Heights resident Matthew Besemer walked west down the sidewalk that runs along the north side of East 7th Street, as he often does, around lunchtime Tuesday.
When he crossed Arlington Street he had to veer to his left and into the road as he continued to proceed west, because the sidewalk ends and does not pick up again for another block. Another man and his young daughter on a tricycle made the same maneuver a short time earlier, temporarily venturing into 7th Street before they could return to the sidewalk and steer clear of the vehicles that periodically pass by.
“It’s not the biggest deal to walk on the road, but obviously it is a small road, too,” Besemer said. “And there’s traffic at times, especially in the morning and at night, and on the weekends when they have the farmers market (at the Heights Mercantile). I think a sidewalk would help a lot, especially in the neighborhood, since there’s a lot of families.”
The missing link in the sidewalk will soon be filled in by Houston Public Works, with funding from the office of Houston City Council member Abbie Kamin. A new path will be paved from Arlington to Cortlandt Street, which is one block to the west and also where the MKT Trail passes through that part of the Heights.
According to Kamin’s office, the upcoming sidewalk work was requested by a resident and aims to provide further connectivity between residential streets and the well-worn trail for walking and cycling.
The project was set to begin in late July and be completed by mid-August, according to a Houston Public Works memo shared by the Houston Heights Association, although no construction work appeared to have been done as of Tuesday. The work will cost $22,500, according a spokesperson for Houston Public Works.
“I’m glad I could fix another gap in our sidewalk network, this time providing safe access to the MKT Trail – one of our district’s most popular trails,” said Kamin, who represents the area as part of District C. “I’m doing everything I can not only to advocate for better sidewalk policies citywide, but also to find solutions for missing sidewalks in our district.”
Kamin’s office funded two other previously missing sidewalk connections earlier this year, on the north side of West 11th Street, just west of its intersection with Nicholson Street and the same MKT Trail, and also on the east side Cottage Grove Park.
The upcoming sidewalk on East 7th Street is not welcome by all Heights residents in the immediate area. The path will run just to the south of residential properties situated on the north side of the street, between Arlington and Cortlandt, through what are existing grassy areas.

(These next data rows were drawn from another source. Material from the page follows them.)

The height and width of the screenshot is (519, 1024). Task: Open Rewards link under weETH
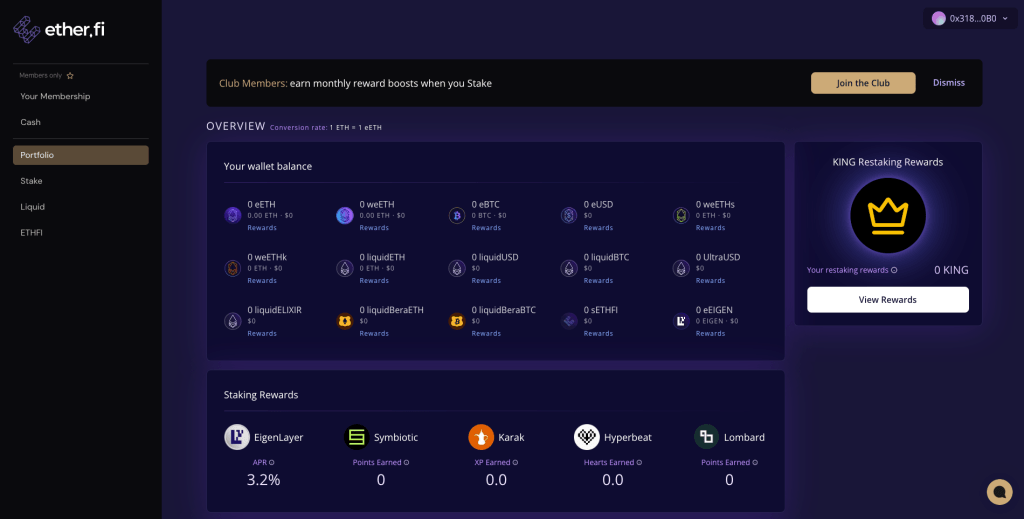[x=374, y=228]
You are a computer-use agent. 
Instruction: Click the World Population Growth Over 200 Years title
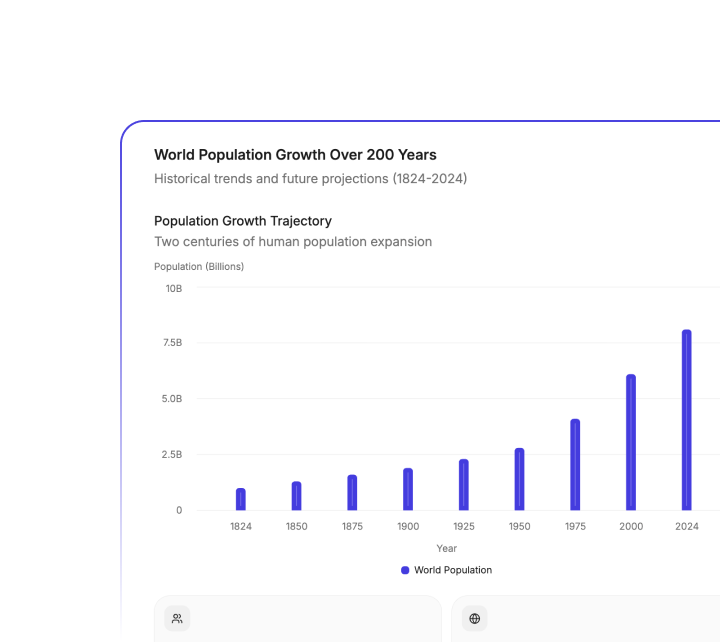tap(295, 155)
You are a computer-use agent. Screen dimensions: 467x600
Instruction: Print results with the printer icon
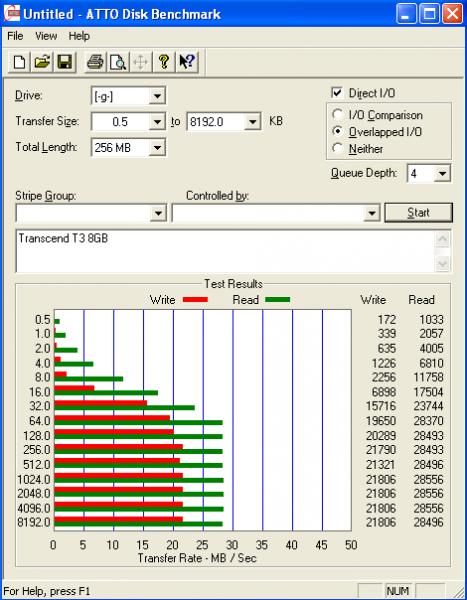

Gabriel Attal, who owns the house at the northwest corner of 7th and Arlington, said it was built within the last two years and the City of Houston gave him the option to have a sidewalk in that spot while the home was under construction. Attal said he was told a sidewalk wasn’t needed there, because the home is in a city-designated historic district and there is a partial sidewalk on the south side of 7th, and he wanted to maximize the green space on his property while limiting the concrete.
Attal’s wife, Ana Martinez, said she wants to know who requested the new sidewalk and whether it was one person or a group of people. She also questioned the need to increased trail access, since the MKT path can be accessed one block away to the east, west and south.
“We see it as unnecessary,” she said.
Eric Perich, who lives just south of the intersection of 7th and Arlington, also questioned the need for an additional piece of sidewalk. He said many pedestrians and cyclists he sees pass through the area do not always use the existing sidewalks.
”Where there’s no sidewalk, I have no problem with people walking in the street,” he said. “Where there is a sidewalk and people are walking in the street, that’s what’s frustrating.”
Houston Public Works spokesperson Erin Jones said the department will close one lane of traffic on 7th during construction, and she asked drivers to pay attention to construction signs and slow down while crews are working.
Besemer likely will need to find an alternate walking route during the time, but he’s looking forward to taking advantage of the finished product.
“It makes sense,” he said. “It is kind of odd where (the sidewalk) just ends and continues on the other side (of Cortlandt). I’m not opposed to it at all.”